3. Attiva l'autenticazione a due fattori
Molti servizi permettono di proteggere l'accesso con un secondo livello di sicurezza, ad esempio un codice inviato sul telefono o generato da un'app dedicata. Se non l'hai ancora fatto, attivala su tutti gli account più importanti.
4. Controlla cosa è successo
Verifica se sono stati inviati messaggi a tuo nome, pubblicati contenuti sui social, effettuati acquisti online o eseguiti accessi da dispositivi che non riconosci. Prima individui il problema, più sarà semplice contenerlo.
5. Conserva tutte le prove
Non cancellare email, SMS o notifiche sospette. Fai screenshot delle attività anomale, salva gli estratti conto, annota date e orari e conserva ogni comunicazione ricevuta. Tutto questo materiale potrà essere utile in caso di denuncia.
Quando presentare denuncia?
La risposta è semplice: il prima possibile. Puoi rivolgerti alla Polizia Postale, specializzata nei reati informatici, oppure presentare denuncia presso qualsiasi commissariato di Polizia o stazione dei Carabinieri. Porta con te tutta la documentazione raccolta: screenshot, email, notifiche, estratti conto e qualsiasi elemento che possa aiutare gli investigatori a ricostruire i fatti. Una denuncia tempestiva non serve soltanto ad avviare le indagini, ma può essere determinante anche per ottenere il rimborso di eventuali somme sottratte.
Hai diritto a essere tutelato?
Chi subisce un furto di identità digitale non è lasciato solo.

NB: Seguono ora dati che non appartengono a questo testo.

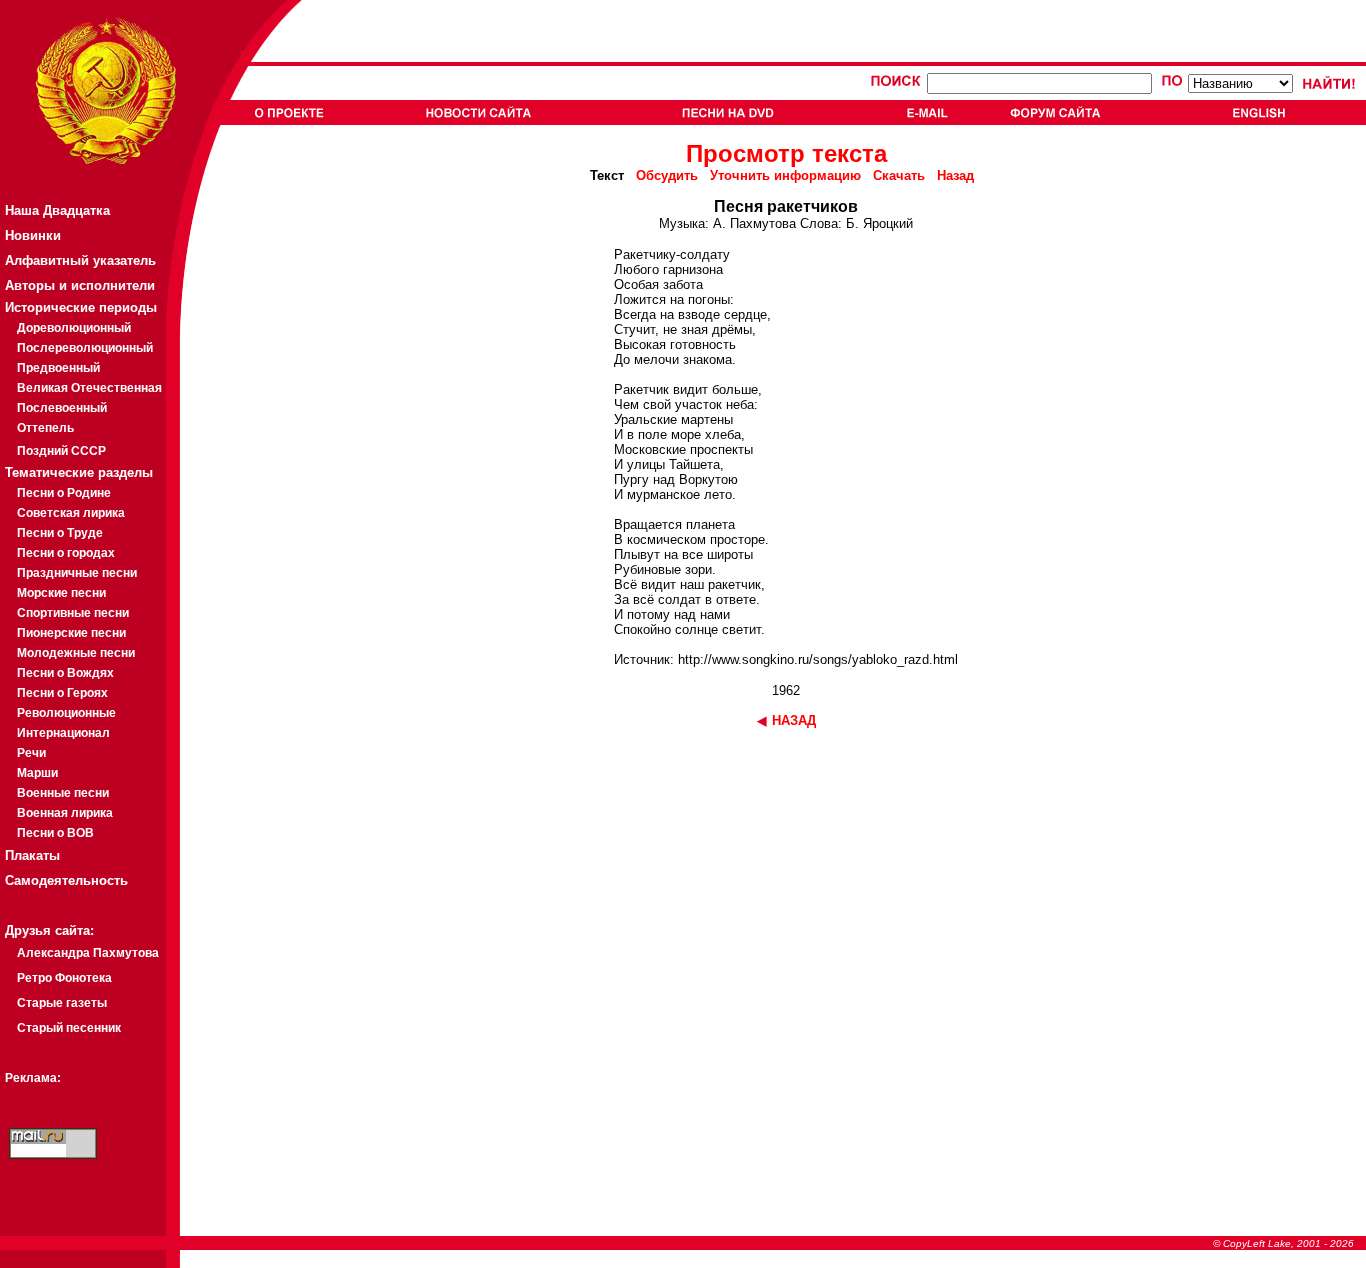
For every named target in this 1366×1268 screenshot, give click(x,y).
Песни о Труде (60, 533)
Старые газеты (62, 1003)
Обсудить (667, 175)
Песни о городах (66, 553)
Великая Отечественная (89, 388)
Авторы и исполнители (80, 285)
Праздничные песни (77, 573)
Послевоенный (62, 408)
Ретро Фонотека (64, 978)
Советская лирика (71, 513)
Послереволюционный (85, 348)
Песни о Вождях (65, 673)
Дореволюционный (74, 328)
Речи (31, 753)
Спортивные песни (73, 613)
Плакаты (32, 855)
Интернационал (63, 733)
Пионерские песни (71, 633)
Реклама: (33, 1078)
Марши (37, 773)
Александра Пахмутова (88, 953)
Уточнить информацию (785, 175)
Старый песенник (69, 1028)
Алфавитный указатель (80, 260)
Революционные (66, 713)
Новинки (33, 235)
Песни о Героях (62, 693)
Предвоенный (58, 368)
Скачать (899, 175)
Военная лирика (65, 813)
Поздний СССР (61, 451)
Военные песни (63, 793)
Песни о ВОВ (55, 833)
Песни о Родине (64, 493)
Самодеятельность (66, 880)
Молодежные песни (76, 653)
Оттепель (45, 428)
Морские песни (61, 593)
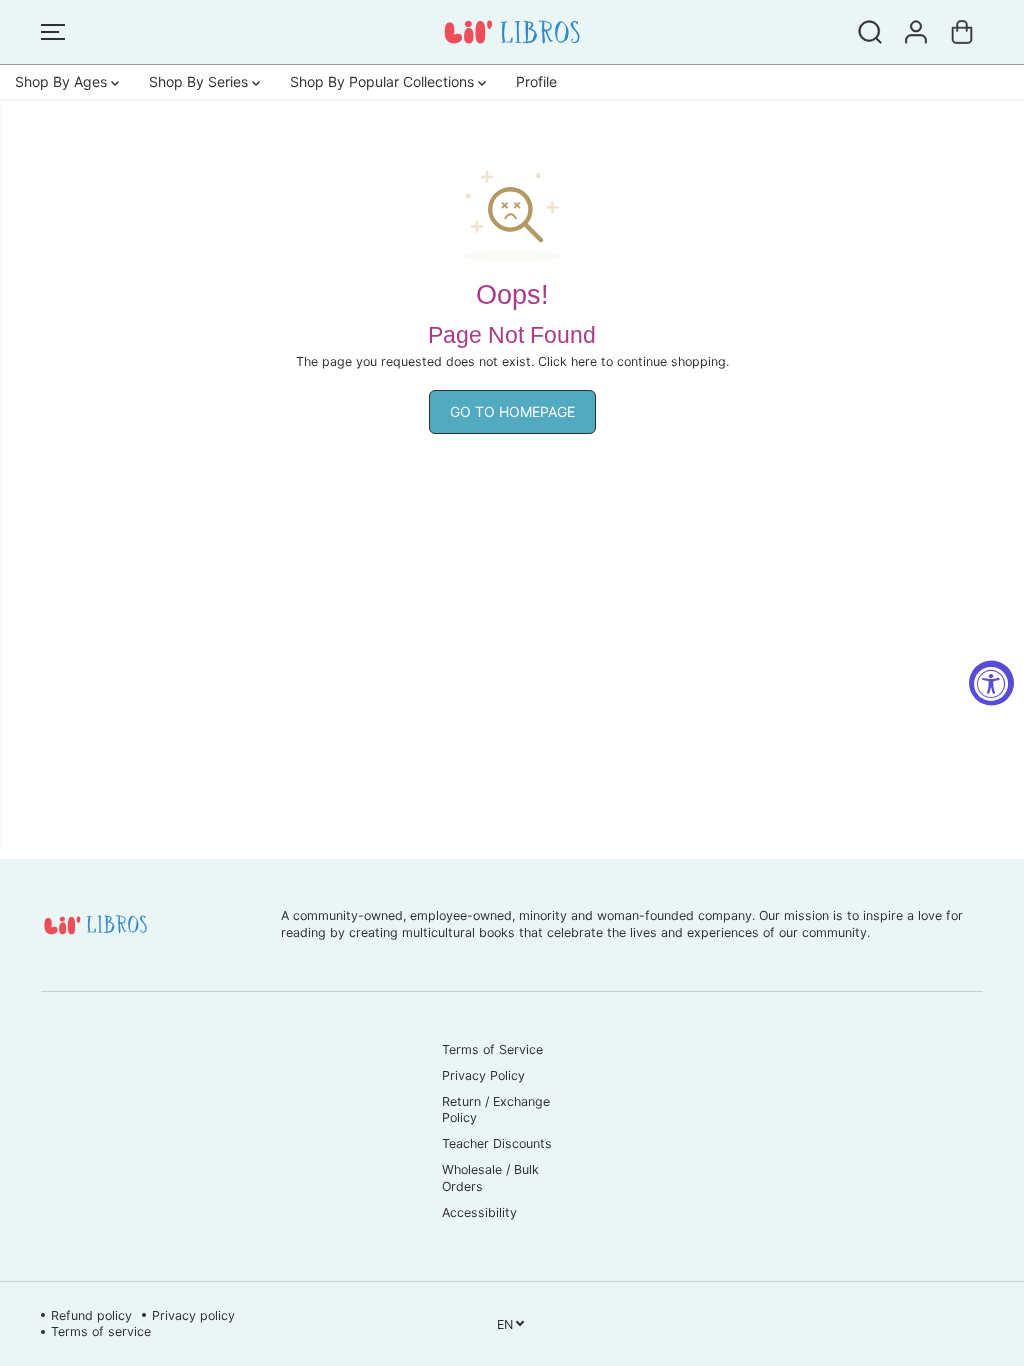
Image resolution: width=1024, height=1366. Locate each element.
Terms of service (101, 1331)
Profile (536, 81)
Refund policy (91, 1315)
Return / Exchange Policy (496, 1109)
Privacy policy (193, 1315)
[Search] (870, 32)
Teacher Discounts (497, 1143)
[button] (53, 32)
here (584, 361)
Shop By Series (200, 81)
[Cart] (962, 32)
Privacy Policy (483, 1075)
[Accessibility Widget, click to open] (991, 683)
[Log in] (916, 32)
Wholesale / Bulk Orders (490, 1177)
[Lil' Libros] (512, 32)
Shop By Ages (63, 81)
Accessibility (479, 1212)
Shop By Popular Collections (384, 81)
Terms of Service (492, 1049)
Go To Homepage (512, 411)
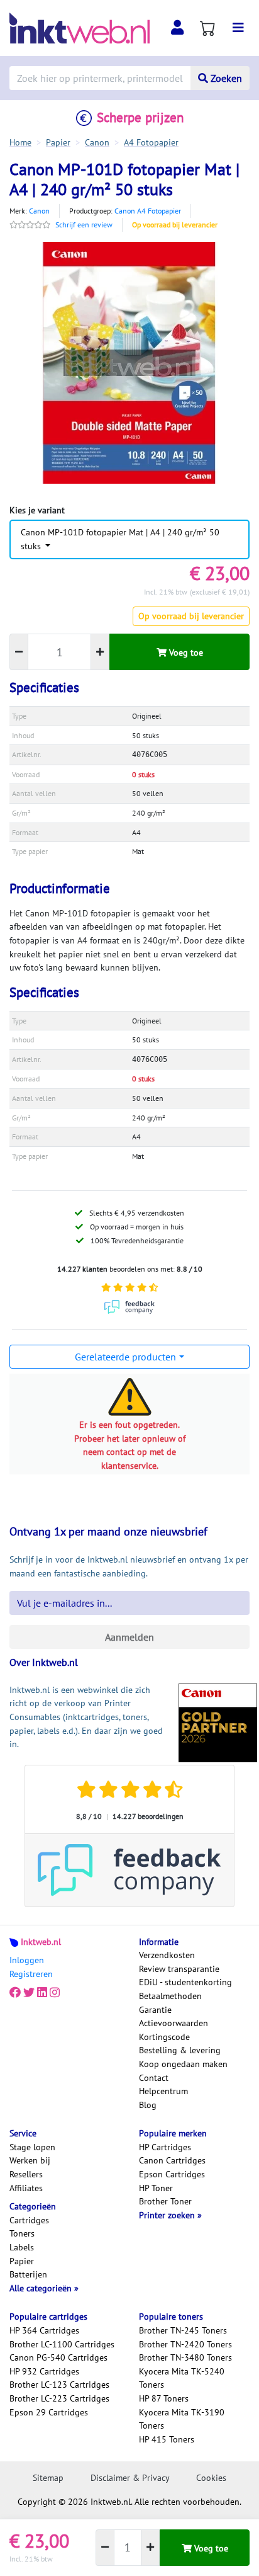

Il Regolamento europeo sulla protezione dei dati personali (GDPR) riconosce diversi diritti, tra cui la possibilità di chiedere la cancellazione di dati utilizzati illecitamente, la rettifica di informazioni inesatte e, quando necessario, presentare un reclamo al Garante per la protezione dei dati personali. Anche nei casi di operazioni bancarie non autorizzate la normativa offre importanti tutele. Se il cliente segnala tempestivamente l'accaduto e non ha agito con dolo o colpa grave, la banca è generalmente tenuta a rimborsare le operazioni fraudolente secondo quanto previsto dalla normativa sui servizi di pagamento.
Come evitare che accada di nuovo
Nessun sistema è sicuro al cento per cento, ma alcune semplici abitudini riducono notevolmente il rischio. Utilizza password diverse per ogni servizio, preferibilmente generate e conservate con un password manager. Attiva sempre l'autenticazione a due fattori. Diffida di email, SMS o messaggi che ti chiedono di inserire password o dati bancari: spesso si tratta di tentativi di phishing. Mantieni aggiornati il computer e lo smartphone, controlla periodicamente gli accessi ai tuoi account e limita la quantità di informazioni personali condivise pubblicamente sui social.
Sei hai dubbi rivolgiti a un professionista
Il furto di identità digitale può colpire chiunque. La differenza la fa la rapidità con cui si reagisce. Bloccare gli account, avvisare banca e gestori dei servizi, raccogliere le prove e presentare denuncia nelle prime ore può limitare i danni e facilitare il recupero della propria identità digitale. Se hai dubbi sulla tutela dei tuoi diritti o hai già subito un utilizzo illecito dei tuoi dati personali, è consigliabile rivolgersi a un professionista. Ogni caso presenta caratteristiche diverse e un'assistenza legale tempestiva può aiutare a individuare la strategia più efficace per ottenere la rimozione dei contenuti illeciti, il risarcimento degli eventuali danni e la piena tutela della propria identità.